• SHORT EXERCISE
Copy out every line of the material below, replacing "accomplish" with "complete" and leaving everything else as it is.

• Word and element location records
——————

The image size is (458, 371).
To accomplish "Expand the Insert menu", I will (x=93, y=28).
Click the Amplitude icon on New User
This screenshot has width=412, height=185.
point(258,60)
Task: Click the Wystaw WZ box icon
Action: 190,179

——————

• ANSWER
The image size is (458, 371).
To complete "Expand the Insert menu", I will (x=93, y=28).
Click the Amplitude icon on New User
This screenshot has width=412, height=185.
point(258,60)
Task: Click the Wystaw WZ box icon
Action: 190,179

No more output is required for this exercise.